Option 2: Pull without rebase
git pull
Git will show me only one conflict, the one which has to do with my file, up to here everything ok. However after solving the conflict and running git add -u && git commit
, git creates a new commit on top of mine which I cannot merge together with mine running git rebase --interactive HEAD~2
(then I would pick and squash respectively):
git log
commit f65738375
Merge: 6c4e66a f235f75
...
commit 6c4e66a88
...
Git does not list it in the editor the commit "Merge", but instead hundreds of other commits. Why cannot I merge the conflict into my commit?
Option 3: Reset, pull and then cherry-pick
If I cherry-pick after pulling, everything works fine:
git reset --hard 69cf18c...
git pull
git fetch ssh://... && git cherry-pick FETCH_HEAD
# solve the conflict
git add -u && git commit -c FETCH_HEAD
Why in this order everything works smoothly?

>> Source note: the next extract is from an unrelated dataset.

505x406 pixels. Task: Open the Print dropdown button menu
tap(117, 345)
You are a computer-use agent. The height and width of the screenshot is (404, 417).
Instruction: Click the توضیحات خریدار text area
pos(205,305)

Is there an explanation for these 3 options? Thank you in advance!
First you need understand difference between "git rebase" and "git merge".
"git pull --rebase" is same as "git fetch origin;git rebase"
"git pull" is same as "git fetch origin;git merge"
Git rebase moves all your local commits up to top of remote branch (by default is master branch of the remote). If multiple commits on remote branch have conflict with your local commits, you have to resolve one by one, not once, just like you climb up stairs. Finally after rebase, you'll find your local commits are on top of remote commits, and all your local commit id are changed.
Git merge just connect your local branch and remote branch with one additional merge commit without changing either commit on local or remote branch. It asks for conflict merge once, such conflict resolving information is saved in the new created merge commit.
Git rebase is better for resolving local changes before commit. Git merge is better for merge remote branches on server, or git pull request, which won't change commit id there. Gerrit doesn't use pull request as github or bitbucket. The best practice for Gerrit is to avoid "git merge" or "git pull" locally.
It looks you hadn't rebase your local branch for a long time so there are many commits on remote branch conflicts with yours. So direct rebase is frustrated as option 1.
You can do this to resolve conflict.
git branch -b WIP
git branch -D master
git checkout -b master origin/master
git checkout master
git cherry-pick xxx (xxx is local commit on WIP branch)
...
git cherry-pick xxx
git fetch ssh://... && git cherry-pick FETCH_HEAD
In this way, you do not have any "git merge" operation, and save time to avoid rebase for mutliple conflicts.